Based on experiences thus far, here are some tips on what civil society actors can contribute during each phase of the OGP process:
- Deciding to join: team up with like-minded civil society organisations and citizens to develop support within government to join if your country is already eligible. Open government efforts are seldom new in a country, so identify and reach out to pre-existing networks within or outside government who are already working on transparency, participation and accountability efforts. Map and enlist key stakeholders, such as academics and researchers; reform-minded government officials or agencies (e.g. information commissioner, ombudsman, archivists, supportive parliamentarians, etc.), and influential or well-known citizens to help you advocate joining. Reach out to existing networks in other countries to learn more about the process and pitfalls. Learn about success stories, good practices and value propositions from existing members. Develop a shadow/draft action plan to draw attention to possible reform initiatives in your country and build support.
- Becoming eligible: If your country does not yet meet the eligibility criteria to join OGP, scrutinize these first or contact the organizations doing the assessments to learn best practices for improving eligibility scores. Contact your respective government agencies to learn about their perspective on improving these scores and find out if potential donors may already be working towards helping your country attain better performance in these areas.
- Co-creating an action plan: engage with the relevant OGP unit in your government to help establish an effective action plan development consultation.

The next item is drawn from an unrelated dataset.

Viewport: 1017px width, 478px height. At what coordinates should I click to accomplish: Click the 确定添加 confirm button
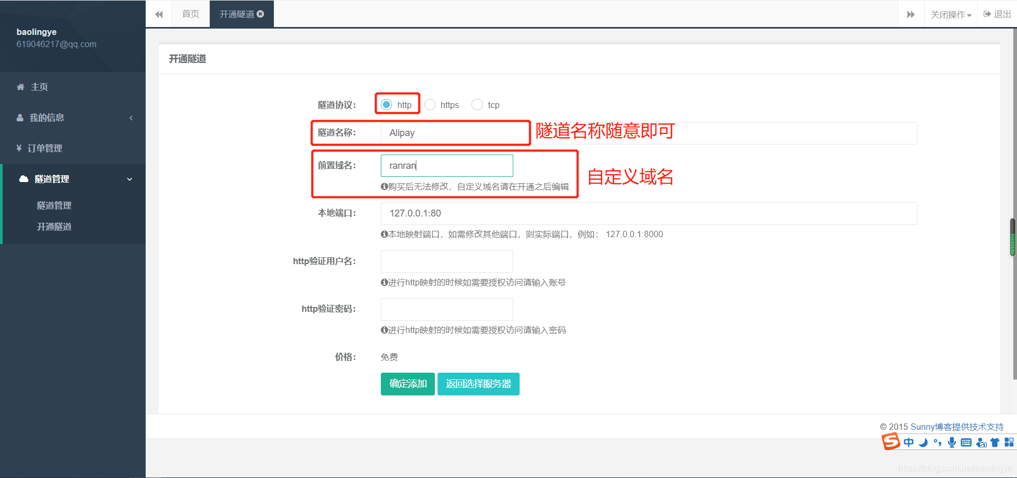(407, 384)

Mobilise and coordinate civil society partners and collectively participate in the co-creation process by preparing and discussing concrete, prioritized commitments or by commenting on a draft action plan. Identify and work with allies in line ministries, government agencies, parliament or media who may already be working on/promoting related reforms or initiatives. Use “springboard” moments of international spotlight or national attention on particular reforms or hot issues. Use findings and recommendations from existing IRM reports or other relevant international peer review mechanisms (such as GRECO, UN VNRs, etc.)
- Implementation: work with the OGP unit in your government to set up an ongoing mechanism for civil society to support and provide feedback on implementation of OGP commitments. Check in your country’s National Action Plan which line ministries are responsible for concrete commitments and offer your support or ask for information on how to get engaged. Enlist global partner organizations to assist with implementation in-country or share international good practices.
- Independent monitoring: Provide input on the government self-assessment report and the Independent Reporting Mechanism assessment process. Coordinate with civil society partners to provide comments on these reports. Regularly check your country’s OGP webpage for implementation progress monitoring information or set up your own pledge tracker. Encourage the OGP unit within your government to organize information sessions or participate in existing ones.